Cristiano De André attinge dall’immenso repertorio di Faber, rileggendo “Storia di un impiegato”, un concept album sugli anni di piombo e sulla speranza di costruire un futuro più accessibile a tutti.

Oggi, di cosa sono fatti gli anni che viviamo? Siamo ancora capaci di grandi sogni?

«Siamo ancora capaci di grandi sogni, anzi penso che siano sempre più forti, visto che veniamo da quarant’anni in cui ce li hanno tolti. Proprio per questo motivo abbiamo voglia e bisogno di riprenderci da un periodo oscuro dove l’arte, la cultura e la musica sono state messe un po’ da parte.»

L’album racconta il gesto di un impiegato degli anni ‘70, animato dal ricordo della rivolta collettiva del Maggio francese del 1968. A distanza di oltre cinquant’anni, quale gesto si riterrebbe necessario per scuotere le nuove coscienze dall’imperante omologazione?

«Credo che l’unico gesto possibile sia la verità, essere sinceri e puntare sulla qualità più che sulla quantità.»

L’autenticità di una poetica che smuove le coscienze, canta gli emarginati, difende gli ultimi. Una vis poetica che si trasmette dall’eterno cantastorie Fabrizio a suo figlio Cristiano, perpetuandosi intatta di generazione in generazione. E fa la storia. Una vera e propria opera rock che, nella nuova veste musicale con cui viene riproposta ai giorni nostri, sta ricevendo ottimi riscontri da parte di pubblico e critica.

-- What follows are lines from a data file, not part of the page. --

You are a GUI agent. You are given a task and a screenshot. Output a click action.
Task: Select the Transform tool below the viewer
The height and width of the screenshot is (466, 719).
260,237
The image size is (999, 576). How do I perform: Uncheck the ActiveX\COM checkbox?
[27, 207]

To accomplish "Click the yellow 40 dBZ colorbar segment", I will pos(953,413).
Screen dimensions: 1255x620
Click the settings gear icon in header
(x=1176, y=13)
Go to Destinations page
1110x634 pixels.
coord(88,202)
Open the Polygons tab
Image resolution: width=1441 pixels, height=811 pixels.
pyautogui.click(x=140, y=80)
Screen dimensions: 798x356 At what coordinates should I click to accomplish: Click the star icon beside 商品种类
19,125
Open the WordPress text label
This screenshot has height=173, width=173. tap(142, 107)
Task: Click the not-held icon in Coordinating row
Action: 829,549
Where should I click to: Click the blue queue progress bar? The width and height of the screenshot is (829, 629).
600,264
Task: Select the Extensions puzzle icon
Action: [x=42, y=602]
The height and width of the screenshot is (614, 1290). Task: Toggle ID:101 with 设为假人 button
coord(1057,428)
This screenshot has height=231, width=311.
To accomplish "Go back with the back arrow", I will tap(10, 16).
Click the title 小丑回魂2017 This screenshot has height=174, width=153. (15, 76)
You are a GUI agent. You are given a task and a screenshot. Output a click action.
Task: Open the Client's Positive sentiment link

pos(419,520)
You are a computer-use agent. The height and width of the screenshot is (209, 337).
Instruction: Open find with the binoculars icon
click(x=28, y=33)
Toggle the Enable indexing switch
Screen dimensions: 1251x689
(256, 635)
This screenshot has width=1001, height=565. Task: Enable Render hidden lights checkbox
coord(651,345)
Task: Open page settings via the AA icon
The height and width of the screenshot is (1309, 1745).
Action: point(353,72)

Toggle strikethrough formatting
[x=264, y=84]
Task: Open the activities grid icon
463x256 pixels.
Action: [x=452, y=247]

Cristiano De André e Stefano Melone (alla produzione artistica) hanno reinterpretato le canzoni del disco con un suono calibrato sui momenti psicologici del protagonista della storia, dall’iniziale clima di sfida dettato dall’introduzione sui giorni del Maggio francese sino al fallito attentato e al carcere. Ad accompagnare sul palco il cantautore genovese, Osvaldo Di Dio, Davide Pezzin, Davide Devito e Riccardo Di Paola; la regia è di Roberta Lena.